# can my CBS have babies in my tank?



## jhj0112 (Jul 30, 2013)

I just spotted one of my CBSs is berried. I'm bit surprised as the water parameter is PH 7.2 KH 3 GH 5. 

Will eggs hatch under this water condition? I read that PH has to be 6.5ish for CBS/CRS to have shrimplets.

I'm using almond leaves to lower PH but it does not seem to work that well. what should I do to lower PH? 
there is nothing in the tank that raises PH ( driftwood, flower pot, and a decoration). 

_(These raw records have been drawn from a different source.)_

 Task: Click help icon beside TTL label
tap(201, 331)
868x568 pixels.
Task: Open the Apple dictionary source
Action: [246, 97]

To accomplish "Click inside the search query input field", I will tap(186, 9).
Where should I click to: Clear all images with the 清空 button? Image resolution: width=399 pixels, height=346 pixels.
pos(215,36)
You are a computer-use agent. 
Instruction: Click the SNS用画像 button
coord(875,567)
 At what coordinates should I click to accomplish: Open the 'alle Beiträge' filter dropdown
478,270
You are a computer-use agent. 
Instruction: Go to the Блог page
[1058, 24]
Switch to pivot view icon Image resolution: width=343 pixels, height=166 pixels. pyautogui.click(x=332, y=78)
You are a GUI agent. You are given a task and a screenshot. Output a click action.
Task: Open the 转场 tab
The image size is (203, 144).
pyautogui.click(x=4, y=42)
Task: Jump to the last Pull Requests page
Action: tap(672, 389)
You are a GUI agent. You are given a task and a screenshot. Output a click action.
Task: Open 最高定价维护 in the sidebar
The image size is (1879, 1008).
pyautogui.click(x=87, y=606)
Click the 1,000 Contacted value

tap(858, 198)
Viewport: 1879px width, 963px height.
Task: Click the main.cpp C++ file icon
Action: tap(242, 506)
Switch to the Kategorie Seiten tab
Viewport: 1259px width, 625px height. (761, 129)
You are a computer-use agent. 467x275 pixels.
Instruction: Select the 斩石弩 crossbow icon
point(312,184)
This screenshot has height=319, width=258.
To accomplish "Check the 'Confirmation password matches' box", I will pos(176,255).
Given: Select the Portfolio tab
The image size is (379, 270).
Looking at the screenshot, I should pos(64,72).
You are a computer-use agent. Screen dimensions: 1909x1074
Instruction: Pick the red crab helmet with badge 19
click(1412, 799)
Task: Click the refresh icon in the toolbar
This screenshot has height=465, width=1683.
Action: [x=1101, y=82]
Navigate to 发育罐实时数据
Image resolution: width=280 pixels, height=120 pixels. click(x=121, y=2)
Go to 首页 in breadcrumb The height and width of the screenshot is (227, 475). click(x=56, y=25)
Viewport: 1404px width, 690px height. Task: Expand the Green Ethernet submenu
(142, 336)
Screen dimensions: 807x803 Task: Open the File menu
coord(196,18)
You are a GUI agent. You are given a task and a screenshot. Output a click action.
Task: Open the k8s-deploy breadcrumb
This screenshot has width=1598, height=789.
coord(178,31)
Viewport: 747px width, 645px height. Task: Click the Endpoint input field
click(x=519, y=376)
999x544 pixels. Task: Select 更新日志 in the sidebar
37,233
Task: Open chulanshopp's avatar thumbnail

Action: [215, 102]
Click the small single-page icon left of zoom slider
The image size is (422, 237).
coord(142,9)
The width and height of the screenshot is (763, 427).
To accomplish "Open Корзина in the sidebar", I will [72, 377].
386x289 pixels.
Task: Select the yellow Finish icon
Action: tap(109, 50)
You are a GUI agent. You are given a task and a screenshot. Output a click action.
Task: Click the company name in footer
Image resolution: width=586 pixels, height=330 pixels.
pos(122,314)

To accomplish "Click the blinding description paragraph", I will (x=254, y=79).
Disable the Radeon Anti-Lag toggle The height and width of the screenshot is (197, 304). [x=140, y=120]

Obviously, I won't adjust the water parameter if I can have CBS shrimplets under this water condition.
has anyone successfully bred their CBS/CRS tin PH 7-7.2?


----------



## coppercloud (Apr 14, 2012)

Im not sure, I would think because its already berried they would be fine but I keep cherries. free bump:bigsmile:


----------



## jhj0112 (Jul 30, 2013)

oh! my RCSs are breeding like crazy lol. I have ~20 RCS shrimplets. I'm worried that it may not hatch as PH is too high.. Oh well, only time will tell  thanks for the free bump though


----------



## do-boy86 (Sep 3, 2013)

Keep this updated please! I'm very interested as ill be looking to add crs as soon as my tank is matured. I'd love to have babies but have a very low maintenance approach


----------



## jhj0112 (Jul 30, 2013)

Wow! I'm just seeing my CBS shrimplets!!! I'm watching egg hatching as I type! very cool!! so far I saw 5 shrimplets coming out!!! I wish I have a nice video camera.. tried with iPhone but does not show much!!!


----------